John Cadbury, of the famous chocolate company of the same name, began importing some of the techniques that were being used in France to the UK, creating his first ‘French eating chocolate’ in 1842. However, it took another thirty years or so before the company created its very first Easter egg. The generally accepted theory is that John was unsatisfied with the quality of the continental chocolate that was being used to make the eggs in France and Germany at the time, though others believe that he was focused on growing his business in other areas and did not see the confection as being a cost-effective part of his business due to the difficulty of getting chocolate to flow into the moulds.

Despite this, it was a discovery made by the Cadbury Brothers in 1866 that played a large part in the development of the Easter egg as we know it in its current form. Together that introduced a pure cocoa using the methods created by Dutch inventor Van Houten in 1828 to separate the cocoa butter from the bean. While their intention was obviously to secure a purer form of cocoa, the Cadbury Brothers found that the cocoa butter that they separated during the process was the key to making moulded chocolate, as it allowed the cocoa to take on a different texture that could be shaped as they saw fit. The process was used in the development of a number of fine chocolates and, eventually, the creation of what would become modern Easter eggs.
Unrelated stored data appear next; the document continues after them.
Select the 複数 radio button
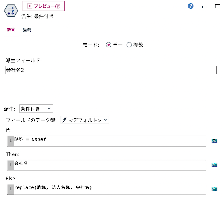Viewport: 224px width, 199px height. pos(129,45)
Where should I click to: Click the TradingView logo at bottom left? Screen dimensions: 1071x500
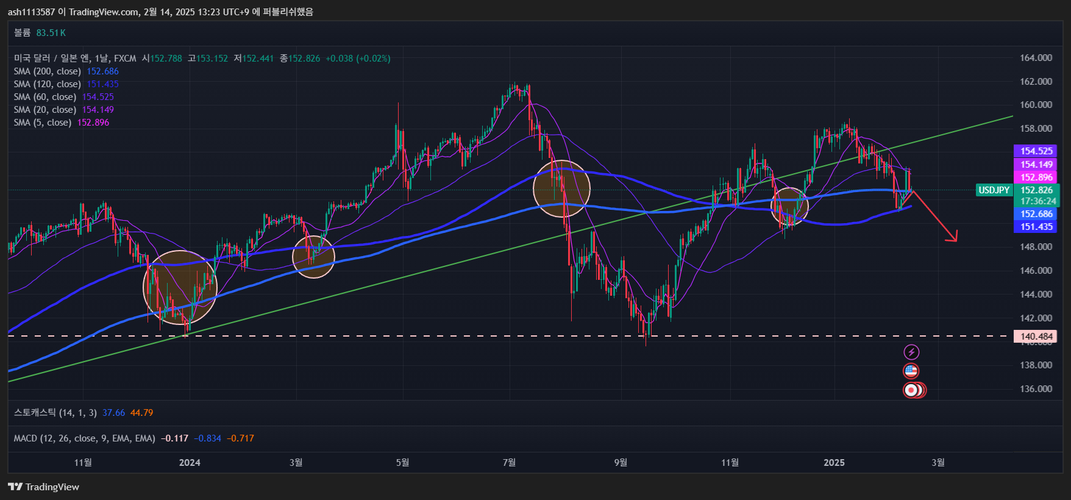(x=43, y=487)
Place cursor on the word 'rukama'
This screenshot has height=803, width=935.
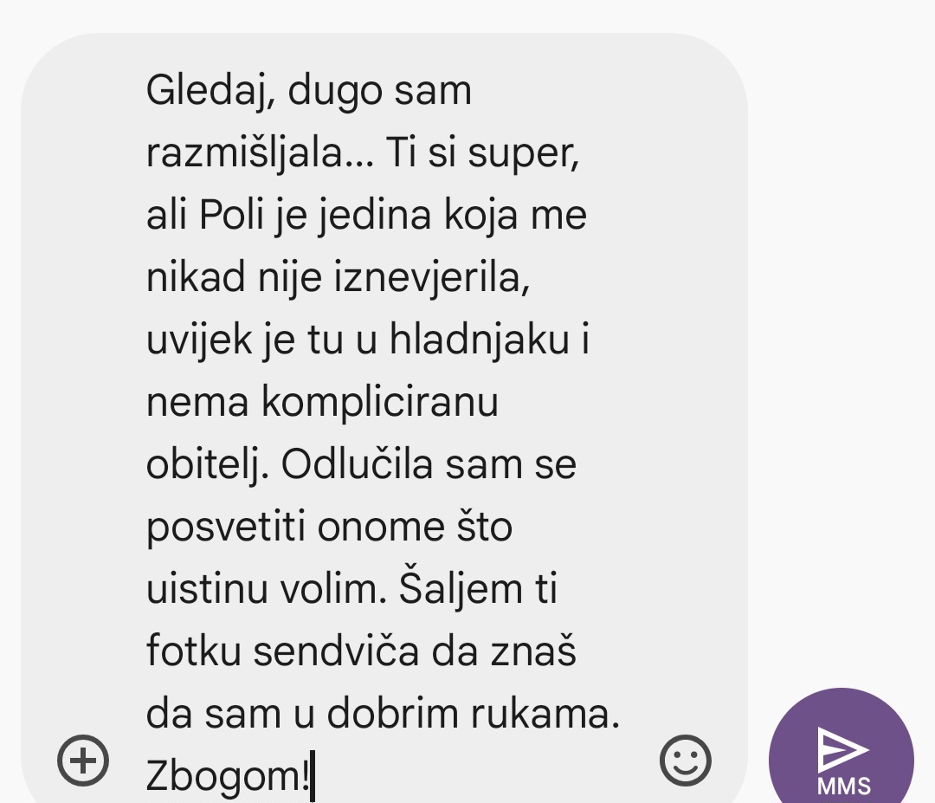tap(540, 713)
The first Cadbury’s chocolate eggs were made using ‘dark’ chocolate and featured a smooth surface that was only possible due to their new moulding processes. Decorations began making an appearance later on, though the primitive nature of the moulds used meant that chocolate piping and marzipan were often used for this purpose.
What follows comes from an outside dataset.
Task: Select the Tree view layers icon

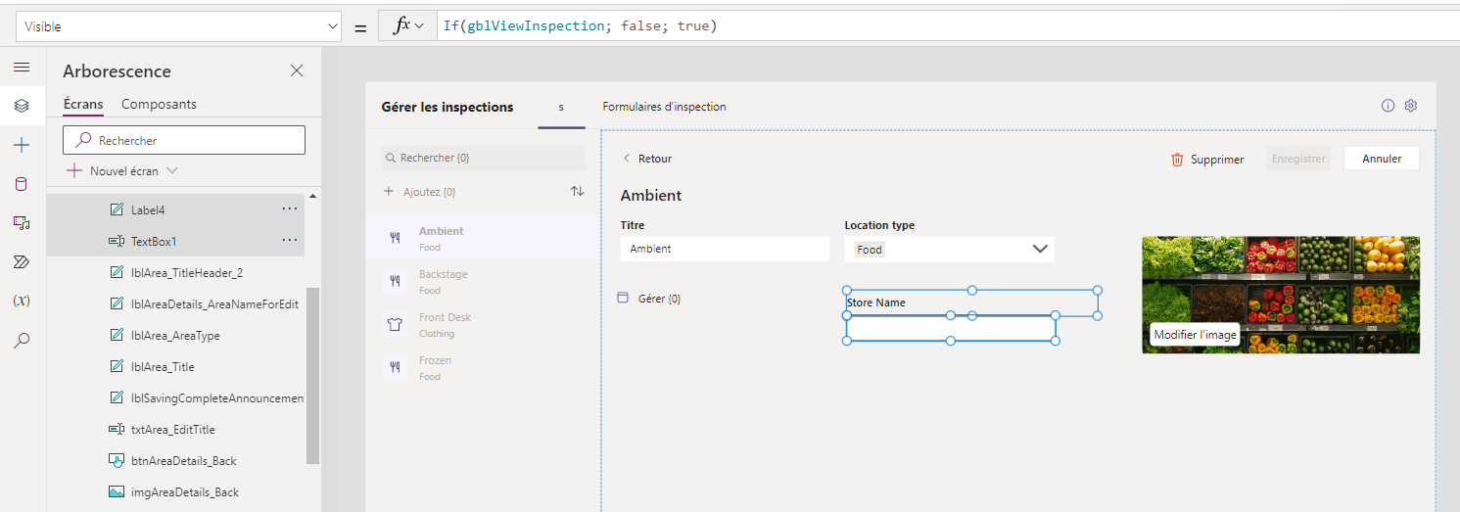Action: 22,106
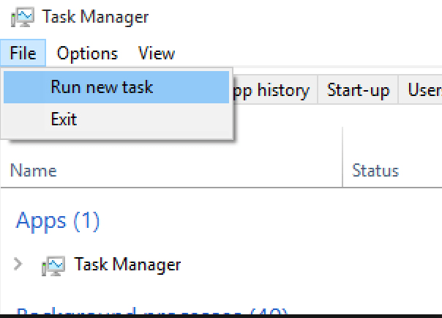Expand the Task Manager process chevron
The width and height of the screenshot is (442, 318).
18,264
The business of Easter eggs proved to be extremely popular, to the point where Cadbury offered 19 different types of egg as part of its Cadbury Brothers Easter list by 1893. Richard Cadbury’s artistic skill came to the fore during this period, as he made use of designs based on French, German and Dutch originals to appeal to the Victorian era consumers. For example, the ‘Crocodile’ finish that is used to break up the chocolate into a distinct pattern and cover imperfections is still used by many Easter egg manufacturers to this day.
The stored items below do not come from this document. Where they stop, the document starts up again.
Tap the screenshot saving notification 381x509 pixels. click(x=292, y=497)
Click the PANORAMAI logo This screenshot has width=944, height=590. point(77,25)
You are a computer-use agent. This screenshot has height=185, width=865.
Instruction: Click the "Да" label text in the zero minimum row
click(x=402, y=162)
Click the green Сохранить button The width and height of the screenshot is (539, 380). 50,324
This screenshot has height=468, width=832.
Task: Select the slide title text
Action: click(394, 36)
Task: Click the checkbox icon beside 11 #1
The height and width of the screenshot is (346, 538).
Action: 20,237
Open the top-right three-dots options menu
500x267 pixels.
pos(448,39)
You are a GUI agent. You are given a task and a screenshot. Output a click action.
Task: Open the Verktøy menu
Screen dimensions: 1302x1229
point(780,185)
This period established that the Easter egg could be a commercial success, but it was not until Cadbury introduced the Dairy Milk chocolate bar in 1905 that the popularity of Easter eggs exploded. The popularity of the bar led to eggs being made using the same form of chocolate, making them more accessible to a wider palette in the process. In fact, it was the influence of this innovation that led to milk chocolate being used for the majority of Easter eggs in the present day.

Now firmly entrenched in modern culture, the Easter egg is a treat that children, and many adults, look forward to every year. For the adults, there are few greater joys than pairing such a sweet confection with a fine wine.

Wine Pairing

Here we will look at some great wines that can be paired with your chocolate eggs, so you get the most out of the experience.

Moscato d’Asti – If you have decided to forgo tradition and opted for an Easter egg made using white chocolate, a nice Moscato d’Asti acts as the perfect accompaniment, as it will not overpower the chocolate.

Aged Vintage Port – Port has long been favoured as a dessert wine, so it usually goes well with practically any type of chocolate egg. However, it is perhaps best combined with the classic milk chocolate variety, as the richness of the port will complement the richness of the chocolate perfectly.

Tawny Port – This type of wine offers something a little different to its vintage cousin and is best consumed alongside the richer eggs. Any egg that makes use of caramel can be combined with this wine to great effect.

Chinato – We may not think of Chinato as being a wine that goes particularly well with chocolate, but it makes for a surprisingly effective pairing when combined with dark chocolate, so it is worth a try of you are feeling experimental.